-------- Passage shown

Nutrition information provided is an estimate. It will vary based on cooking method and specific ingredients used.

Did You Make This Recipe?

RECIPE VIDEO TUTORIAL

This recipe video uses larger eggplants, but the recipe is still the same.

Recipe Variations

  • Enhance the stuffing: Stir pine nuts or raisins into the filling mixture before you stuff the eggplant.
  • Add fresh herbs: Mix in some chopped fresh parsley, oregano, or basil before stuffing the eggplant. Reserve a handful to sprinkle on top after baking.
  • Top with cheese: Serve with crumbled feta or goat cheese on top.

Recipe Tips

  1. Don’t toss the flesh that you remove from the eggplant. Use it in an omelette, in a stir fry with bell peppers and onions, or in a soup. It’s so good!

----------------

Task instructions:
a - Could you retype, word for word, the stretch of the eggplant recipe notes above that opens with "Recipe Variations" and closes with "cheese on top."?
b - Answer these about the eggplant recipe notes above:
(i) What size of eggplant does the recipe video use?
(ii) Which two cheeses are suggested as a topping?
(iii) What can be stirred into the filling to enhance the stuffing?

-------- Data extract

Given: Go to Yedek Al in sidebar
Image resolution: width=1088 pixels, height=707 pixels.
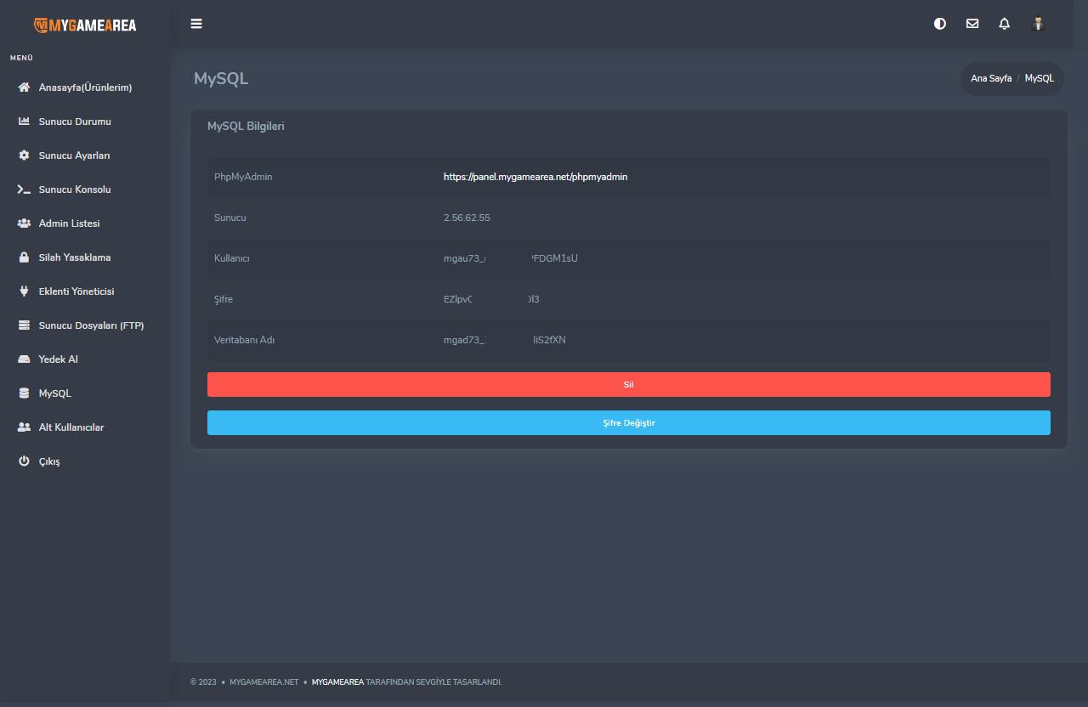Looking at the screenshot, I should tap(58, 359).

----------------

Task results:
a -
Recipe Variations

  • Enhance the stuffing: Stir pine nuts or raisins into the filling mixture before you stuff the eggplant.
  • Add fresh herbs: Mix in some chopped fresh parsley, oregano, or basil before stuffing the eggplant. Reserve a handful to sprinkle on top after baking.
  • Top with cheese: Serve with crumbled feta or goat cheese on top.

b -
(i) Larger eggplants.
(ii) Crumbled feta or goat cheese.
(iii) Pine nuts or raisins.